Australians Won’t Use Libra, Believes Central Bank
The Reserve Bank of Australia (RBA) has expressed doubt over whether cryptocurrencies, including Libra and central bank digital currencies (CBDCs), will ever become viable solutions.
In a submission (pdf) to the Select Committee on Financial Technology and Regulatory Technology just before Christmas, RBA officials were skeptical that cryptocurrencies, in their current and future forms, would ever replace government-issued money.
Although newer initiatives like Libra and CBDCs could promote financial inclusion, the bank’s current assessment is that innovation in the broader fintech space will make these solutions redundant.

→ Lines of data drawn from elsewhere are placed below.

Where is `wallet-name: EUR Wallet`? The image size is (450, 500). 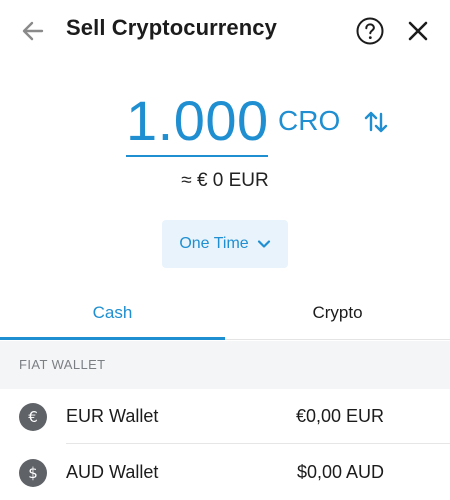 wallet-name: EUR Wallet is located at coordinates (112, 416).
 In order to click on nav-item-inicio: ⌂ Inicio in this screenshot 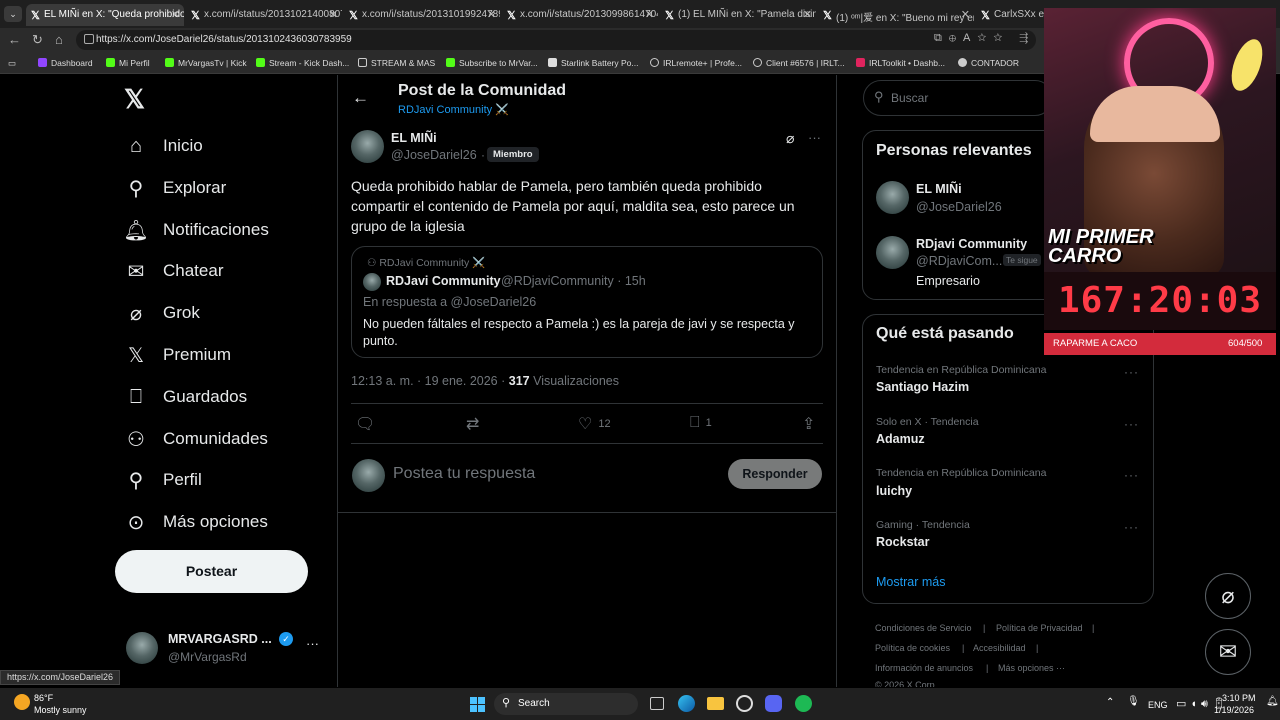, I will do `click(164, 146)`.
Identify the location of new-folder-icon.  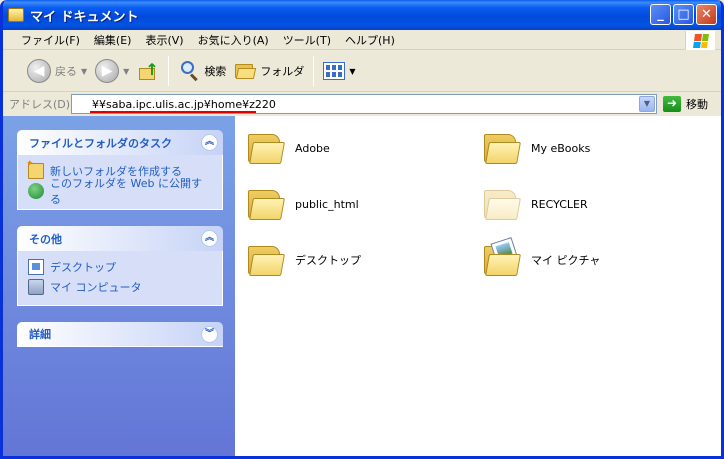
(35, 169).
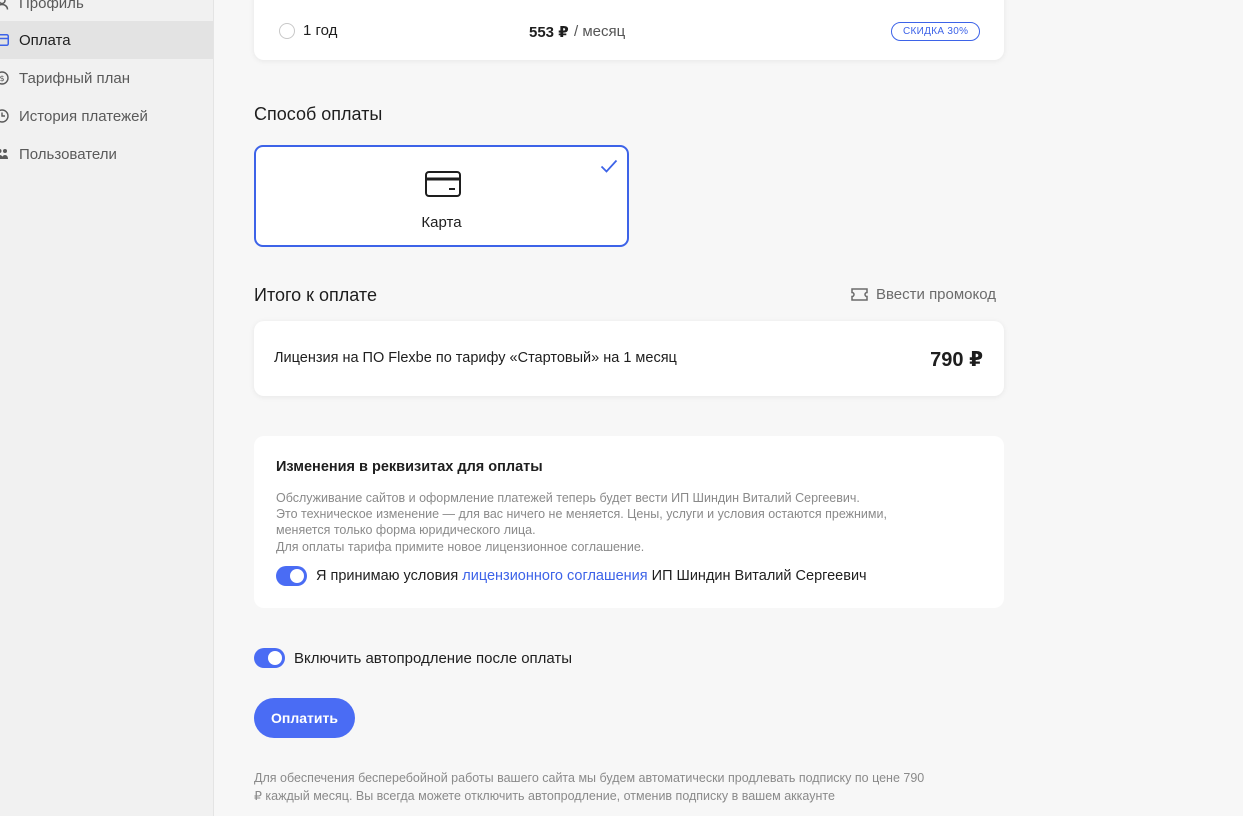  I want to click on period-radio, so click(287, 31).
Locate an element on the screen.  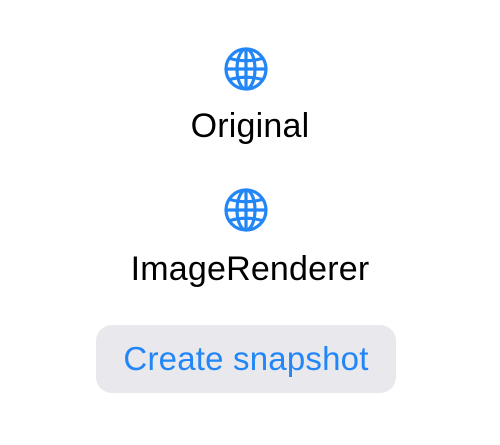
create-snapshot-button-label: Create snapshot is located at coordinates (246, 358).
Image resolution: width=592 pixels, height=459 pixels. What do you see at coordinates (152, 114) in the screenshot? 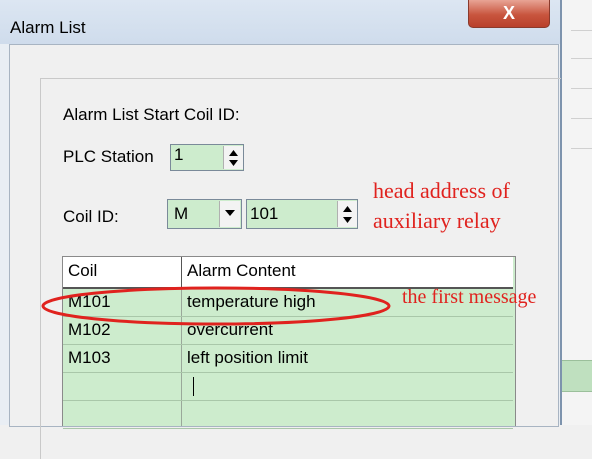
I see `start-coil-label: Alarm List Start Coil ID:` at bounding box center [152, 114].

“In Australia, it is unclear that there will be strong demand for global stablecoins even if they do meet all regulatory requirements, particularly for domestic payments,” reads the submission. “Australia is already well served by a range of low-cost and efficient real-time payment methods, such as the NPP [New Payments Platform] that utilize funds held in accounts at prudentially supervised financial institutions.”

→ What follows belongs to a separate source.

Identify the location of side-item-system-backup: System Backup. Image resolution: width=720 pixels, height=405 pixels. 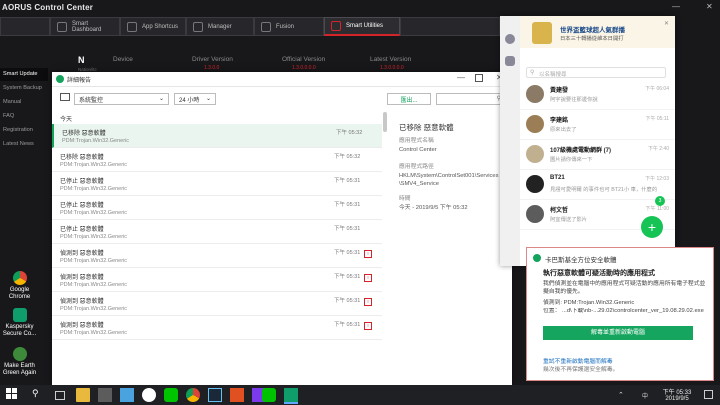
(24, 88).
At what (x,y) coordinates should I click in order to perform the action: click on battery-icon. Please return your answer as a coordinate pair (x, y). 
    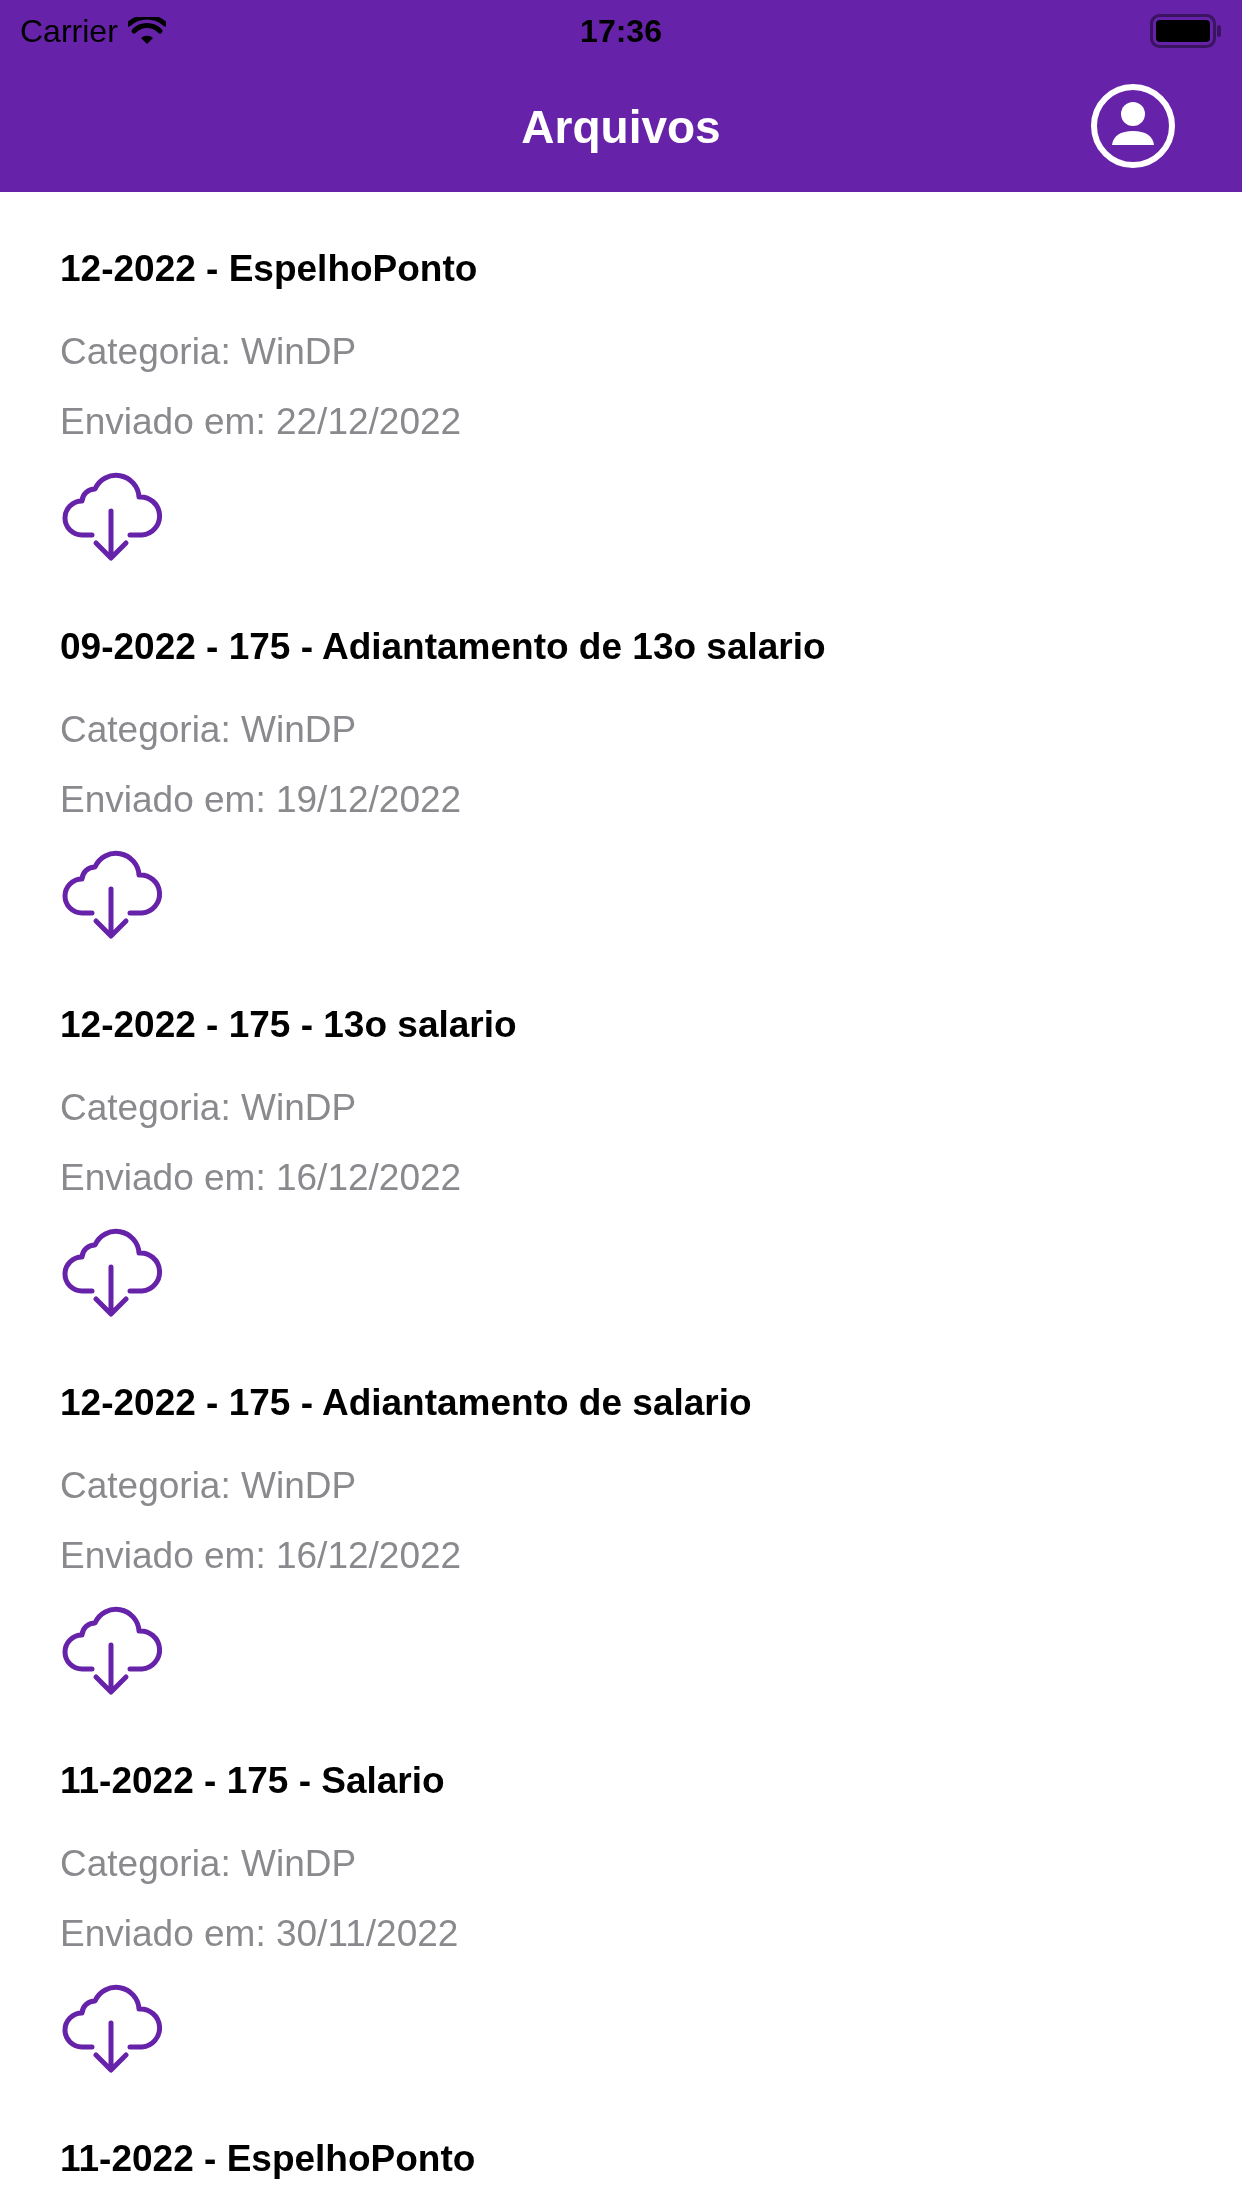
    Looking at the image, I should click on (1186, 31).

In 2018, the RBA established an in-house research team to better evaluate new technologies for the country’s payments system. That includes central bank digital currencies, where the team has trialled a “wholesale settlement system” on a private ethereum network, to better understand whether tokens could create efficiencies in issuing currency to commercial banks.
CBDCs have seen support from some central bankers, including Christine Lagarde and Mark Carney. The People’s Bank of China (PBOC) is currently putting its “digital yuan” through real-world tests ahead of public issuance sometime in the future.

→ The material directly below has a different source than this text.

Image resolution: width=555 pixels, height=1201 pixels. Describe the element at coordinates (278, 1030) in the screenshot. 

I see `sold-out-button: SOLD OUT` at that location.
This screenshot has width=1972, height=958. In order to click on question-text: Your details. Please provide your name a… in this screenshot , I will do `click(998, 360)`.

But the RBA believes a “digital Australian dollar” would be an unnecessary disruption to the existing financial system, particularly for retail use. The bank cites research by accounting firm Ernst & Young that also found a CBDC would be the “least effective” solution for promoting growth in the Australian fintech sector.
Following years of watching the asset-class, the RBA remains unconvinced about the future of cryptocurrencies. Most are rarely used or accepted as payment, despite some being around for nearly a decade; their price volatility makes them popular with speculators, rather than with ordinary citizens. This “explains why [cryptocurrencies] have not become widely used in Australia as a means of payment,” reads the RBA submission.
Although the Australia government has trialled various solutions, including a token by its bullion mint that allows investors to trade and settle gold in real-time, it has adopted a fairly skeptical view to cryptocurrencies overall.
The chief digital officer of the Digital Transformation Agency (DTA) said last year that although blockchain was “interesting,” it had been overhyped by the industry. The RBA’s governor, Philip Lowe, said last summer he didn’t see what role the newly launched Libra project would fill in a country that already has an efficient electronic payment system.
Conventional systems include the NPP, which launched in 2018 to provide Australian citizens with a real-time solution that allows users to send transactions using a phone number or email address. Although it had been backed by the central bank, uptake has been low with only a handful of commercial banks currently support the platform. An RBA report in June 2019 described the rollout as “disappointing.”